Yes we can! Well, maybe. If we set it up just right...
State Sen. Nancy Cassis has introduced legislation in Lansing that would allow localities to set up what might be called “right-to-work zones.” The authority of local governments to take this step is dubious — what little legal authority there is on the question is all negative — but while courts have struck down local right-to-work ordinances both times they came up, neither of the two decisions involved a state statute that authorized local right-to-work. This is a question on which legal experts disagree vehemently, but a carefully-written “local option” law passed by the state legislature could work.

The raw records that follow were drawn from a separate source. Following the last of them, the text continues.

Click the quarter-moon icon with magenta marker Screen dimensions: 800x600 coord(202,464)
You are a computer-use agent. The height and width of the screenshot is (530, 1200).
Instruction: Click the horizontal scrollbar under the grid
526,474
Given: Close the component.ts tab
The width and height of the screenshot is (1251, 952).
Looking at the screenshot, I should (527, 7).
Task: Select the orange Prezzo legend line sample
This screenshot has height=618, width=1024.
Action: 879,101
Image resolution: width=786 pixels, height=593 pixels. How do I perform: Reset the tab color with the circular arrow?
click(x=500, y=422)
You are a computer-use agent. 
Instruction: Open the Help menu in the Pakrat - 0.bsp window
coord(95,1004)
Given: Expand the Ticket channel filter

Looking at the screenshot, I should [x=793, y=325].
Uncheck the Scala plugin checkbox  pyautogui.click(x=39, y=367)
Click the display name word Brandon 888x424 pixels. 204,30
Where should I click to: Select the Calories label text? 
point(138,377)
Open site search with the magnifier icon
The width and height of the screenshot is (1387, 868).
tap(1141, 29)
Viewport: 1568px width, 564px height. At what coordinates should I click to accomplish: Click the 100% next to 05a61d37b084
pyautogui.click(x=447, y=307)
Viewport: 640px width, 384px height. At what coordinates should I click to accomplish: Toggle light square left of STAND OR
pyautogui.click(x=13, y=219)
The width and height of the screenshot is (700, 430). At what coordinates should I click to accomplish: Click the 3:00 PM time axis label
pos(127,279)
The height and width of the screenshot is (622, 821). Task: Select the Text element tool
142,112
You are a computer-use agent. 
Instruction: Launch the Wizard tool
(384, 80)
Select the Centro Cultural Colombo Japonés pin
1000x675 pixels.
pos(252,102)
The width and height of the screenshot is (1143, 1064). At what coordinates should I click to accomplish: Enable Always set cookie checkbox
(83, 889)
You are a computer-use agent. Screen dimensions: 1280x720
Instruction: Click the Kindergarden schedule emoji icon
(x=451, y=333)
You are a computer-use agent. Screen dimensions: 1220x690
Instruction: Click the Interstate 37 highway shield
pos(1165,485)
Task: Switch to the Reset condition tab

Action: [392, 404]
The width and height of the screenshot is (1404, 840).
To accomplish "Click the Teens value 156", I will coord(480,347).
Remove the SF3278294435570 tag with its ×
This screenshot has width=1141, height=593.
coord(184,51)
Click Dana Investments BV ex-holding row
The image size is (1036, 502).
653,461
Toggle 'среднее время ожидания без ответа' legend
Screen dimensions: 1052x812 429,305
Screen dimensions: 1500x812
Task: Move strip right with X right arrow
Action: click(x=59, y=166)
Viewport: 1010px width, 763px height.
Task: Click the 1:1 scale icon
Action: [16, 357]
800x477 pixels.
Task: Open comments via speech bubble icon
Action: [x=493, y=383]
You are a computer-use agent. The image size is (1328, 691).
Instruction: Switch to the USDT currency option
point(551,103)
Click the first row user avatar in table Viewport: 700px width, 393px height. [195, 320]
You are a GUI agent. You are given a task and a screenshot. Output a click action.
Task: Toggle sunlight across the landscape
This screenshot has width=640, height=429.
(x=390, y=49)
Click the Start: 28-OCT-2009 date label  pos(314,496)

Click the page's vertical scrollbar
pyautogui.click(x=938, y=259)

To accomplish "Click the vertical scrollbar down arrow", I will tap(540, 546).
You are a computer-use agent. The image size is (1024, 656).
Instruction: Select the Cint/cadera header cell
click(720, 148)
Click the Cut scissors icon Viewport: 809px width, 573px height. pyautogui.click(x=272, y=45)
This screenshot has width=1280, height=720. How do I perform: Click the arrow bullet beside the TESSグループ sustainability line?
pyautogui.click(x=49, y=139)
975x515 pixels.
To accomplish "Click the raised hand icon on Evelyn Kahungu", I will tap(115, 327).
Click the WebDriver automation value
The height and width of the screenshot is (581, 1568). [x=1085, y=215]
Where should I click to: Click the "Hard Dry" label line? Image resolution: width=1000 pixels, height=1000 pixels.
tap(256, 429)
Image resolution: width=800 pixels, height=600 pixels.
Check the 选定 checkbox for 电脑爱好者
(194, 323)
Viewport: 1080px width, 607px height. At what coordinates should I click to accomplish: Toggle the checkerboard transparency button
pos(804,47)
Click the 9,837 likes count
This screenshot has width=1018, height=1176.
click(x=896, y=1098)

Among nearly all private-sector workers, labor relations are governed by federal law: the National Labor Relations Act. The NLRA is fairly exhaustive, and the courts have consistently interpreted it as “occupying the field” of private-sector labor relations, leaving very little room for states to act. But there’s one big exception carved out of federal labor law: States can regulate union membership and agency fees. This is where state right-to-work laws come into play.
“Right-to-work” prohibits unions and employers from signing contracts that force workers to join or financially support a union, leaving union membership and support to the conscience of individual workers.
The federal statute authorizing RTW laws covers "state laws" regulating union membership, but doesn't say those laws have to take any specific form:
29 U.S.C. §164(b) -- Agreements requiring union membership in violation of State law
Nothing in this subchapter shall be construed as authorizing the execution or application of agreements requiring membership in a labor organization as a condition of employment in any State or Territory in which such execution or application is prohibited by State or Territorial law.
The key phrases are "such execution or application" and "State or Territorial Law." Let's tackle the second phrase first. Would a local ordinance qualify as a state law? Probably not; again, both courts that have considered this question have said no. (It should be noted that local ordinances have been treated as “state law” in other contexts, but none of those involved labor relations.) To clarify, "Territory" is a very specific legal term referring to U.S. possessions that are not part of a state. Guam is a territory, Kent County is not. The bottom line is the courts are very unlikely to allow a local government to enforce a right-to-work ordinance on its own.
But the other key phrase, "such execution or application," opens the door for the state to authorize local right-to-work. The implication is that a state does not have to prohibit all agency fee clauses or none at all. It can allow some while permitting others. It can place special conditions. Colorado has a "Labor Peace Act" that requires a union get separate authorization in a secret-ballot vote before negotiating an agency fee. It's been on the books for ages and has never been struck down.
Doing so will require careful drafting, but a state statute authorizing local governments to establish right-to-work zones that are recognized and enforced by the state has a decent chance of passing legal scrutiny.